==== DATA RECORDS ====
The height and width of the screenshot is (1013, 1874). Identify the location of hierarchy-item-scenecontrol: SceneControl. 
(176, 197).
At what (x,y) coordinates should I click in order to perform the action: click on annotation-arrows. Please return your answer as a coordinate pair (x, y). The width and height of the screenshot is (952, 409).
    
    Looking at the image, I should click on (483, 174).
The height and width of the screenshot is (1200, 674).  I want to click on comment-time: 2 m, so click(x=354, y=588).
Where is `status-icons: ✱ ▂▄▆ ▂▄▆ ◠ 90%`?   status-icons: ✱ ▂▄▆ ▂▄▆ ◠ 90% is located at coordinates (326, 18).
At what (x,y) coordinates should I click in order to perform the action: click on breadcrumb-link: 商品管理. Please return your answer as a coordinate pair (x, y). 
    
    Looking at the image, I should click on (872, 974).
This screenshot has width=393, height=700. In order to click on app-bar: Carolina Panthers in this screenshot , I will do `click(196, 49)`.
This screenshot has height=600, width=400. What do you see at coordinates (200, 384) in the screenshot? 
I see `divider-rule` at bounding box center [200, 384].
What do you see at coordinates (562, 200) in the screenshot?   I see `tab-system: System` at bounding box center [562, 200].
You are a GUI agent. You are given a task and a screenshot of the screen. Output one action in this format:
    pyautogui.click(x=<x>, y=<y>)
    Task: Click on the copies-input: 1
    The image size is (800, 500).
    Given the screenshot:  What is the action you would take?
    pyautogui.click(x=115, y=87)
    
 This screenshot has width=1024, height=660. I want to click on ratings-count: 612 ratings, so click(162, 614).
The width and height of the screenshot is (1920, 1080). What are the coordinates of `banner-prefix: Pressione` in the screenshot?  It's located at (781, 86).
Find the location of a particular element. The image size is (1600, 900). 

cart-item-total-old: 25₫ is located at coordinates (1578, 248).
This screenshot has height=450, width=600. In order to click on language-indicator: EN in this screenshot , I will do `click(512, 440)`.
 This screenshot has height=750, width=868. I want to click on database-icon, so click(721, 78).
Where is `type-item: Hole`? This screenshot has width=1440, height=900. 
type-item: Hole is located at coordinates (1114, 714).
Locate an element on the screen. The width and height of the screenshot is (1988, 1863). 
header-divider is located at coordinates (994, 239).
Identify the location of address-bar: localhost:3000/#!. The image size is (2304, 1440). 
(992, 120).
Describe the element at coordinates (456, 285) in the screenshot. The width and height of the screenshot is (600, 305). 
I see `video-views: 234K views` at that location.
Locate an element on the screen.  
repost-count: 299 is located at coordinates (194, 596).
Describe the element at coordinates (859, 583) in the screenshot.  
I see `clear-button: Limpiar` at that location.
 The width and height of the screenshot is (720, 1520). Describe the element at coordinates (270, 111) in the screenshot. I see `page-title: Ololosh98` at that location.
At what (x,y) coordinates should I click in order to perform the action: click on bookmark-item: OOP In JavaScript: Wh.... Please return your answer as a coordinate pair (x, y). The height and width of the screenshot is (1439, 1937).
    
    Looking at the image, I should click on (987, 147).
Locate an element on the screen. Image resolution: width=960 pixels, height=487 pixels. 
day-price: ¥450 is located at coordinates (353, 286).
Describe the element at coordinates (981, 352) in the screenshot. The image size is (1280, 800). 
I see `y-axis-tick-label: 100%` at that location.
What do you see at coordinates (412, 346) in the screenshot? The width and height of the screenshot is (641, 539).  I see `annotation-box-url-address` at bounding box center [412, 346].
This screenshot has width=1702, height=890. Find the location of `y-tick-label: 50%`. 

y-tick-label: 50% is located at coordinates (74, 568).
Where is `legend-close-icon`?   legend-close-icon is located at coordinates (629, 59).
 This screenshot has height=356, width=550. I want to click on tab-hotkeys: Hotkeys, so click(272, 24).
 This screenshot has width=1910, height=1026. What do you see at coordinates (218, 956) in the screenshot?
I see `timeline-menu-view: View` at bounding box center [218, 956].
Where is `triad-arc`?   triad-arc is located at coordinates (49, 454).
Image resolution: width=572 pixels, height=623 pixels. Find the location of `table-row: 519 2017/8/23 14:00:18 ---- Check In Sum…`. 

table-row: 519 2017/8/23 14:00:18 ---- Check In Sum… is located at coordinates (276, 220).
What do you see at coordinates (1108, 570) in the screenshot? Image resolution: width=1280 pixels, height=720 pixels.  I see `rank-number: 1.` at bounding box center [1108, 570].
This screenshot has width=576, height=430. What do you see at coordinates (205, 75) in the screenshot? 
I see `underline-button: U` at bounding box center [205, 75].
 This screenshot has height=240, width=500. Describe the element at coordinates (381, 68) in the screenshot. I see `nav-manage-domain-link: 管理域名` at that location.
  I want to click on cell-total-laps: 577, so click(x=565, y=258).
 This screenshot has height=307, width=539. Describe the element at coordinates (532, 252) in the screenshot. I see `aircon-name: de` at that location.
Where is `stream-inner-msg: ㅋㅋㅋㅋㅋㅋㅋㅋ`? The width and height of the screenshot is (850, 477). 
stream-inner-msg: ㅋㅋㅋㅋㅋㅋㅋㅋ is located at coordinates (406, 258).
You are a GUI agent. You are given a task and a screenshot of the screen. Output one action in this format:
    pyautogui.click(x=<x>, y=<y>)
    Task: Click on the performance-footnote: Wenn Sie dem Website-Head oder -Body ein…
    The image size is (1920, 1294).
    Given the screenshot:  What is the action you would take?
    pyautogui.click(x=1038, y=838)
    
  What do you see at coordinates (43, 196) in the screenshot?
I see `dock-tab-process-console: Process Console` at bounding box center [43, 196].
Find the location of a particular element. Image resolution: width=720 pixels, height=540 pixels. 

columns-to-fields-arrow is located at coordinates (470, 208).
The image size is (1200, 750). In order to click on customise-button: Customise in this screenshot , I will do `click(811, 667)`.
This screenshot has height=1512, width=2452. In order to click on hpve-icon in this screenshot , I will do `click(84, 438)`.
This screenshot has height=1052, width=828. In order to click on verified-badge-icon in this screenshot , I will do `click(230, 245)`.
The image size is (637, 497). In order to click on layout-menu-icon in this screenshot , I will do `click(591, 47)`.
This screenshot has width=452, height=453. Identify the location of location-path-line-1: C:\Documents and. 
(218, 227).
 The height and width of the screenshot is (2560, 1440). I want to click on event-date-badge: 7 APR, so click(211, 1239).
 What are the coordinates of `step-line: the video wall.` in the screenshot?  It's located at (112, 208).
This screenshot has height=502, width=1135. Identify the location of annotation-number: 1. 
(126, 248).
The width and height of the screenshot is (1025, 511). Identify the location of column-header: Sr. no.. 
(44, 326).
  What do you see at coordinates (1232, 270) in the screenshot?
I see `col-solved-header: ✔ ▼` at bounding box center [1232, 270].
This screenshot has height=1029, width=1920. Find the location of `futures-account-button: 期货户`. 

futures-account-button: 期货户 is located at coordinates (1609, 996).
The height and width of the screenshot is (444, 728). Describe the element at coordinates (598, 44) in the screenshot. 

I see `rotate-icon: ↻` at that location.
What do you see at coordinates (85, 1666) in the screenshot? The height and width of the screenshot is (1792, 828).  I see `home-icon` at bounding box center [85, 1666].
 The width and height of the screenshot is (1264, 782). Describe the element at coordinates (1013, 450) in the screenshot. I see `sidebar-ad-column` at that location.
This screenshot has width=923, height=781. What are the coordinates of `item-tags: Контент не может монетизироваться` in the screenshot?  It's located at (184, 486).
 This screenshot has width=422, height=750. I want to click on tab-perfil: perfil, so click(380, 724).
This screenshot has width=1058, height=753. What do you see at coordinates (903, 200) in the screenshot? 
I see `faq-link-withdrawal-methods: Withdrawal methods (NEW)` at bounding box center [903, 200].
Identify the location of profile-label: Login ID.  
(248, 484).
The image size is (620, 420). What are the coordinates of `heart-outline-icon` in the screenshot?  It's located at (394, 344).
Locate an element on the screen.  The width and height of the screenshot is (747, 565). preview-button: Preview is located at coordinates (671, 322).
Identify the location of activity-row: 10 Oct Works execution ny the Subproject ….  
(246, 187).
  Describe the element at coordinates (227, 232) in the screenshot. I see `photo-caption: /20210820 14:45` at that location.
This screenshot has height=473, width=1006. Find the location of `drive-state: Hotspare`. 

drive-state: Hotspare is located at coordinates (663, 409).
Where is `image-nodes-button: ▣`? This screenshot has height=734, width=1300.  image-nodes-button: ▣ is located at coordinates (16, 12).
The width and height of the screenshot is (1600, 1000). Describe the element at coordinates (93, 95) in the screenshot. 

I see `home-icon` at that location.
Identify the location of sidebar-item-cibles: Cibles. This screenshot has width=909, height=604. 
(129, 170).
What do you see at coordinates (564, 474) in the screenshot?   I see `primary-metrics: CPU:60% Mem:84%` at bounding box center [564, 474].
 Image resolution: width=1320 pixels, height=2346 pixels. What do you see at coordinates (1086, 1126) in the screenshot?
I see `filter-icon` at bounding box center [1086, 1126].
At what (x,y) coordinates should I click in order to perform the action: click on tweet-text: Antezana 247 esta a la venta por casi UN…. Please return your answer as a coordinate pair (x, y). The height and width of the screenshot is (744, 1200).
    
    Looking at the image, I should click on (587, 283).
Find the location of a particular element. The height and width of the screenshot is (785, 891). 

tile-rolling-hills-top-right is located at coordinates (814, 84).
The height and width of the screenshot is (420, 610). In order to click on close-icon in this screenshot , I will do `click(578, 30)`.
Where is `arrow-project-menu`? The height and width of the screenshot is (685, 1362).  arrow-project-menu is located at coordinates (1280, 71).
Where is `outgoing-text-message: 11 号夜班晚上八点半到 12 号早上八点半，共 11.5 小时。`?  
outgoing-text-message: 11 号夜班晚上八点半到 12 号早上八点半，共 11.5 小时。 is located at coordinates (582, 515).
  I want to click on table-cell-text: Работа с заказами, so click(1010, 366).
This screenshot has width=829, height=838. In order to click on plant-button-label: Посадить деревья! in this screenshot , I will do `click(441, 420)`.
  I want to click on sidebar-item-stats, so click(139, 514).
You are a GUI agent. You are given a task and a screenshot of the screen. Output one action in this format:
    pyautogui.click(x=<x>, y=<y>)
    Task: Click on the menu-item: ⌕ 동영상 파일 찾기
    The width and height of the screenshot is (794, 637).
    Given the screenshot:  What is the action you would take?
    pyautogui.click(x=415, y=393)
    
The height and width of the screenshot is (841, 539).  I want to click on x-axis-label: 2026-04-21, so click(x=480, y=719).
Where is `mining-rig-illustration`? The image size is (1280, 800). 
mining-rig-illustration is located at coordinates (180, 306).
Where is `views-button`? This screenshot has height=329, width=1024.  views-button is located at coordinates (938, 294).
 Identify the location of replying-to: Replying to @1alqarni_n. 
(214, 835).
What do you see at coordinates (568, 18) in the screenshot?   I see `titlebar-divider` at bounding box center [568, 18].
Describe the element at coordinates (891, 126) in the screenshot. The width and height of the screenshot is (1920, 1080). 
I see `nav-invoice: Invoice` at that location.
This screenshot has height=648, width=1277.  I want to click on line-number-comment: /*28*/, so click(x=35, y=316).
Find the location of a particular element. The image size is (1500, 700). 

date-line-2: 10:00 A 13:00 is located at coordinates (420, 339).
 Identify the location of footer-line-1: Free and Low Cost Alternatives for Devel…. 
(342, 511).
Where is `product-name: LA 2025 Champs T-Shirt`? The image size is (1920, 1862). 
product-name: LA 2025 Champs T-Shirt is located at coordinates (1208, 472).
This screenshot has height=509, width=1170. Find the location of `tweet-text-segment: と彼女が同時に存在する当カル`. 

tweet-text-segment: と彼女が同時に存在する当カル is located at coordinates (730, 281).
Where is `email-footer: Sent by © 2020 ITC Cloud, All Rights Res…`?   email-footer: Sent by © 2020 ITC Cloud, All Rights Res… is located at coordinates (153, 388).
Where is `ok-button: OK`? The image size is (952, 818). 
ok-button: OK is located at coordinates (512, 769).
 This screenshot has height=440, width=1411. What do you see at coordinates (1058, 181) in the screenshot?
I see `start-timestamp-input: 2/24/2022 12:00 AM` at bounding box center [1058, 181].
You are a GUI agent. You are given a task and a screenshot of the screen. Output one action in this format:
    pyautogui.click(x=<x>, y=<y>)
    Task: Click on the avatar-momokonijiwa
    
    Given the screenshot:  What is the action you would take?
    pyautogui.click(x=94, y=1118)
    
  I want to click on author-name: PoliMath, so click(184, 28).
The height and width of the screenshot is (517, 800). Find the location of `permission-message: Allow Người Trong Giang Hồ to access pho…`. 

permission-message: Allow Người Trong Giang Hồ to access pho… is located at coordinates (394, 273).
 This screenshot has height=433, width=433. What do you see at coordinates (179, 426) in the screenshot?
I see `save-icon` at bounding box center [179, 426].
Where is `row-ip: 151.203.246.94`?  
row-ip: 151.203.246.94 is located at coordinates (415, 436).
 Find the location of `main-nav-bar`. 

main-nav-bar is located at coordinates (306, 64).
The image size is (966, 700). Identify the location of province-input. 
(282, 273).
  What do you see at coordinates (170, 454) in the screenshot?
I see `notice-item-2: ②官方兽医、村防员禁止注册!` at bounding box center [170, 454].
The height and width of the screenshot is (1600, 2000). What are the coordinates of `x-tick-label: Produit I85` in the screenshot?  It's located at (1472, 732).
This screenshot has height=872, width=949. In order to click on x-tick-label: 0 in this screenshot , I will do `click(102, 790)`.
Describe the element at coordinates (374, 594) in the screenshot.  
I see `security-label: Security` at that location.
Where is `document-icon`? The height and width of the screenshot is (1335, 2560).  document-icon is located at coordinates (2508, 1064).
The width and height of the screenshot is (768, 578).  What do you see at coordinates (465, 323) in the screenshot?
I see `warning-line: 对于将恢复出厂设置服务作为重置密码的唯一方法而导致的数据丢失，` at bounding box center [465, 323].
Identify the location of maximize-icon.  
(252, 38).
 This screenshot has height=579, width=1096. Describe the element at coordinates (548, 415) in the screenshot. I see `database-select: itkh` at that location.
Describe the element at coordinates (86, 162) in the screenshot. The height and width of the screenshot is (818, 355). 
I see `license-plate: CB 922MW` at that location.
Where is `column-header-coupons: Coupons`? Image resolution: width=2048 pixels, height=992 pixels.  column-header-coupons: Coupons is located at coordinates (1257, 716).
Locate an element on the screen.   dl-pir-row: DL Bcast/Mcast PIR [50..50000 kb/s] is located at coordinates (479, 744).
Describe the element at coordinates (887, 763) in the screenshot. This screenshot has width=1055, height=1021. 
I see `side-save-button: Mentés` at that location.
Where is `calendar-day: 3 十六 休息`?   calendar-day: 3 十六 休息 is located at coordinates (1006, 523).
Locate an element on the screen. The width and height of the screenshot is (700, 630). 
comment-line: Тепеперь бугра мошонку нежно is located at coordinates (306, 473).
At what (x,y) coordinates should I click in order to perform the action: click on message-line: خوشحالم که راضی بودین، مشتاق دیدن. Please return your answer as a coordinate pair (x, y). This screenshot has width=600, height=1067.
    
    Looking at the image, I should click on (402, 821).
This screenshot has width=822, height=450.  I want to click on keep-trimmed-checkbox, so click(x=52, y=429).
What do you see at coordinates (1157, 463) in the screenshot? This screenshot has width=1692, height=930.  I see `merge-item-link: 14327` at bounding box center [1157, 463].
====
WHAT TO WORK ON
Copy out, word for word, the data from its first line through the line containing "What do you see at coordinates (562, 200)", including both of those lines.

WRITTEN SOLUTION
The height and width of the screenshot is (1013, 1874). Identify the location of hierarchy-item-scenecontrol: SceneControl. 
(176, 197).
At what (x,y) coordinates should I click in order to perform the action: click on annotation-arrows. Please return your answer as a coordinate pair (x, y). The width and height of the screenshot is (952, 409).
    
    Looking at the image, I should click on (483, 174).
The height and width of the screenshot is (1200, 674).  I want to click on comment-time: 2 m, so click(x=354, y=588).
Where is `status-icons: ✱ ▂▄▆ ▂▄▆ ◠ 90%`?   status-icons: ✱ ▂▄▆ ▂▄▆ ◠ 90% is located at coordinates (326, 18).
At what (x,y) coordinates should I click in order to perform the action: click on breadcrumb-link: 商品管理. Please return your answer as a coordinate pair (x, y). 
    
    Looking at the image, I should click on (872, 974).
This screenshot has width=393, height=700. In order to click on app-bar: Carolina Panthers in this screenshot , I will do `click(196, 49)`.
This screenshot has height=600, width=400. What do you see at coordinates (200, 384) in the screenshot? 
I see `divider-rule` at bounding box center [200, 384].
What do you see at coordinates (562, 200) in the screenshot?   I see `tab-system: System` at bounding box center [562, 200].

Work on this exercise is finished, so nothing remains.